I am going to preface my explanation of these three models with an emphasis on the fact that inverter choice is a much more important decision than which panels you are going with in terms of reliability. The panels will have more of an effect on production and inverters will have more effect on reliability.
For those who do not know what inverters are, solar panels produce electricity in Direct Current (DC) and it needs to be inverted to Alternating Current (AC). There are a few types of architectures of inverting models.
If any one component is having a problem or fails, the entire system is down. This system is obsolete for residential applications. Any component failing results in the entire system failing. If a panel is in the shade or is under performing, it limits the entire sting to the weakest performer. Some companies are still using these because they are less expensive but there are several disadvantages.
This system is just like the string inverting system above but with a couple of advantages. One power optimizer (shown in orange) is paired with each panel to help the system not be limited to the weakest performing panel. Also, if a panel fails, which is extremely unlikely, then only that panel is out. Panel failure is extremely rare so the power optimizers don't fix the main problem, which is the single point of failure with a central inverter. The power optimizers are not inverting the DC to AC. It's a step up from String inverters but still inferior in many ways.

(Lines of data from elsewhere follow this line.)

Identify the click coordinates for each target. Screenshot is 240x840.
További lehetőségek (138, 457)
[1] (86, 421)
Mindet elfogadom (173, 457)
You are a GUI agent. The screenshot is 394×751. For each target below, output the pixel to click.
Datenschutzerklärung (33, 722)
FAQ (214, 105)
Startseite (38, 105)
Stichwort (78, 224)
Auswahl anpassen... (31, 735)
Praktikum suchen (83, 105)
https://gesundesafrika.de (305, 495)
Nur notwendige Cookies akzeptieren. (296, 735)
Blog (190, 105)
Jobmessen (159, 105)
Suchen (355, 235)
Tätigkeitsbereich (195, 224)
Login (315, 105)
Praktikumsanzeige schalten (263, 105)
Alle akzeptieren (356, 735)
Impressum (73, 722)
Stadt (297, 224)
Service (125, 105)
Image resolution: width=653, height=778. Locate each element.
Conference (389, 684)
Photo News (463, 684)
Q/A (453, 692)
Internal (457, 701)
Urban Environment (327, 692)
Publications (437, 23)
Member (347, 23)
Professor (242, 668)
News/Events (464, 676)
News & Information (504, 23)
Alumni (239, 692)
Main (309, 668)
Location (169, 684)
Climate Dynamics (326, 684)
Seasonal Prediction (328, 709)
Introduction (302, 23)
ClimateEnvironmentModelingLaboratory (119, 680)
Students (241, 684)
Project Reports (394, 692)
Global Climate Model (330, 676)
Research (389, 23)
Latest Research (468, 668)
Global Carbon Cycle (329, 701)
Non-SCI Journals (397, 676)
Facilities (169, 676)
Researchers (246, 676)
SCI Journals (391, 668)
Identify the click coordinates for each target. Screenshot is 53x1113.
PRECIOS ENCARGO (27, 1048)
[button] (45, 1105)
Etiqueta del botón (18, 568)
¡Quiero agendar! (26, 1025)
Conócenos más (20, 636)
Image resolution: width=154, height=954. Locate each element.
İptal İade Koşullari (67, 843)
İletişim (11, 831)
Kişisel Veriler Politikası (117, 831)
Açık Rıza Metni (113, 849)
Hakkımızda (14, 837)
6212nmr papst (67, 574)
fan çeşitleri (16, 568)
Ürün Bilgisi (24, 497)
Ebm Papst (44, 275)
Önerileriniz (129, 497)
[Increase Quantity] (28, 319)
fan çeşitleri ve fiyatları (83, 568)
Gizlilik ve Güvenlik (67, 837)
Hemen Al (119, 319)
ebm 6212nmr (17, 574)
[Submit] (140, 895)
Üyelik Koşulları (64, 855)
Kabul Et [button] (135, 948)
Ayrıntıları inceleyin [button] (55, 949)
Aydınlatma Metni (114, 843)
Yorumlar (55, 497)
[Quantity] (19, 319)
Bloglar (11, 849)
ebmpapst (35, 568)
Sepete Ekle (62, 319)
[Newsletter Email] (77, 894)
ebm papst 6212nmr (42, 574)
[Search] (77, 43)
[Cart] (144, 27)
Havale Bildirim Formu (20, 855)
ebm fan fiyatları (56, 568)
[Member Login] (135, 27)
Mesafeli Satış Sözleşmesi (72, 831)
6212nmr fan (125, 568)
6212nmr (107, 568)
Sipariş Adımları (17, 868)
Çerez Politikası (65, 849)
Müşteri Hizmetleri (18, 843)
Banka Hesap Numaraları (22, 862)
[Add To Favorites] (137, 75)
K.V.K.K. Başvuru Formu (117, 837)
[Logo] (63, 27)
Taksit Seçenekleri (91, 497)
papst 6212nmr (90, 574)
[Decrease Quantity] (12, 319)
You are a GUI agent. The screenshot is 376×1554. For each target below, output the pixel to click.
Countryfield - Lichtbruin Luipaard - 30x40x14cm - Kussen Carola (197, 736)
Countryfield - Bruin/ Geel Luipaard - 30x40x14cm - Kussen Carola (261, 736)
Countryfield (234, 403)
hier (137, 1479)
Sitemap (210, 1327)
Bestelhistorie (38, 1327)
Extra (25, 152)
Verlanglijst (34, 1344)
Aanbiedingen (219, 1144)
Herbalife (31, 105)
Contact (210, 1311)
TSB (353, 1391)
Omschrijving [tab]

This is my preferred system. In this case , each panel acts completely independent because of its modular architecture. Each panel is paired with its own micro-inverter, decentralizing the inversion and any single points of failure. In this system, not only will the micro-inverters produce a few more percent than the systems above, but if any micro-inverter or panel were to fail, you only have one panel out. There are no single points of failure. This configuration is the most reliable, most efficient, and has the longest life of all three.